Flagstaff to Tusayan, mile 588.7-692.4

Baloo dropped us off where he picked us up in Flagstaff. We walked one block and ducked into a Taco Bell for a pee, then breakfast burritos, then iced coffees. We were back on the trail/sidewalk soon, though, and a few miles later the city was a distant memory. We walked through pleasant wooded trails, passing joggers and mountain bikers, until the Flagstaff Urban Trail joined the main Arizona Trail and we were alone again. The sky, so sunny earlier this morning, clouded over. The temps dropped as we climbed up to 9000 ft. We stopped for water in the early evening and became so cold we decided to look for a campsite and hunker down. Another mile and a half down the trail, we set up our tent, crawled into our sleeping bags, and wondered how much it would snow.

We woke up to below freezing temps and a thin layer of white, which melted quickly in the morning sun. As we started hiking, we realized we accidentally camped at the highest elevation possible. The trail wound gradually downhill for miles. By noon we looked back and saw snowy Mt Humpheries far in the distance.

Leaving the San Francisco peaks, the trail became flatter and drier. Suddenly it was hot and sunny and we had nothing but dirt road yawning before us. This was Babbitt Ranch, land of 30-mile water carries.

We tanked up at a funky stock tank with water that looked neon yellow. At a trailhead water cache, we found two liters of public water that tasted like they’ve been there for a year. Our next water source was 20 miles away.

We walked along the dirt road for an hour after sunset, enjoying the cool temps. There was a long straight section and then some hills with short trees, a little privacy from the pickups driving by in the morning, so we ducked over and cowboy camped. We’d hiked 29.2 miles, late start and all.

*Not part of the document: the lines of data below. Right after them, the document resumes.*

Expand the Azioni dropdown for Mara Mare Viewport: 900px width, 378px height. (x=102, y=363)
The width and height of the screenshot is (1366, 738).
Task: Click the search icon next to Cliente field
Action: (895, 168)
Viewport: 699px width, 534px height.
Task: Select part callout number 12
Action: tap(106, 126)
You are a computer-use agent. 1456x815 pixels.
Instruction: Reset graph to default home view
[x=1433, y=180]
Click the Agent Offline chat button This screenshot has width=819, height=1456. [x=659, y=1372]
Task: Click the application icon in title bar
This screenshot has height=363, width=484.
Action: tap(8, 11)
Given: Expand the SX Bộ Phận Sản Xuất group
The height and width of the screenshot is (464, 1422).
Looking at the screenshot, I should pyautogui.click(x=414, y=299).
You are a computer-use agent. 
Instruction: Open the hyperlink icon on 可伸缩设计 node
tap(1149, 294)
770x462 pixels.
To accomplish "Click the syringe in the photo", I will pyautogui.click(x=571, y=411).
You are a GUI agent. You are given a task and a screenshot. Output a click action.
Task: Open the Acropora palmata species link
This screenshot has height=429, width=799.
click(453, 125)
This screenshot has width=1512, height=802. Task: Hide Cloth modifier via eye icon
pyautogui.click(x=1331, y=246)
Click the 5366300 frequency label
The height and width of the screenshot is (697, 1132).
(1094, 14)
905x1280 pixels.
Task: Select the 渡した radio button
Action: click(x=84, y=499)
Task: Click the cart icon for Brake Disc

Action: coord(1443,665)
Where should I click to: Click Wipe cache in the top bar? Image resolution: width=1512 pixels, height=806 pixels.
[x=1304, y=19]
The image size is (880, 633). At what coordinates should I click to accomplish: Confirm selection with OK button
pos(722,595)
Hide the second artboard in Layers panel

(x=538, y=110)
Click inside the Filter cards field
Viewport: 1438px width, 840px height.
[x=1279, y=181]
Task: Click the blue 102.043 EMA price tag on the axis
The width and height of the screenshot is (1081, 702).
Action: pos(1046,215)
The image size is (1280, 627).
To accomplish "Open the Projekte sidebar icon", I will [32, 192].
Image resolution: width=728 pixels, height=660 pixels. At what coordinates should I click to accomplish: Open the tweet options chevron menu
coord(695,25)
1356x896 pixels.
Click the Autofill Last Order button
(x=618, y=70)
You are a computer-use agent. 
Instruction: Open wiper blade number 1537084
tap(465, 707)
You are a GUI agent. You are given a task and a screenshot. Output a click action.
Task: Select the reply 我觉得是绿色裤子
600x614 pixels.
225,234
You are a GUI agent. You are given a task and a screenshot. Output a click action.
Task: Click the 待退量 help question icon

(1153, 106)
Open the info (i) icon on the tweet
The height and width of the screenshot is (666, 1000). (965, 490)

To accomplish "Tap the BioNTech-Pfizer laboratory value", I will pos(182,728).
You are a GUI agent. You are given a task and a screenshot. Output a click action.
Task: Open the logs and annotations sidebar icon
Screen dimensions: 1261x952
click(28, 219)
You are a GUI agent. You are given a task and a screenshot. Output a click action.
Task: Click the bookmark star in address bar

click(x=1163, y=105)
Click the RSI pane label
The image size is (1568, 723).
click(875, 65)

The next day was more of the same: flat, dry, and cruisey. We pulled a 30. I noticed and appreciated all the different parts of my body: fat that fuels me, muscles that propel me, tendons and ligaments that support me and keep me upright. I noticed a small blister next to my big toe, how tight my shoulder is, how rigid my back muscles have become. I felt very happy.

We hiked until dark, slept soundly, and in the morning caught our first glimpse of the Grand Canyon.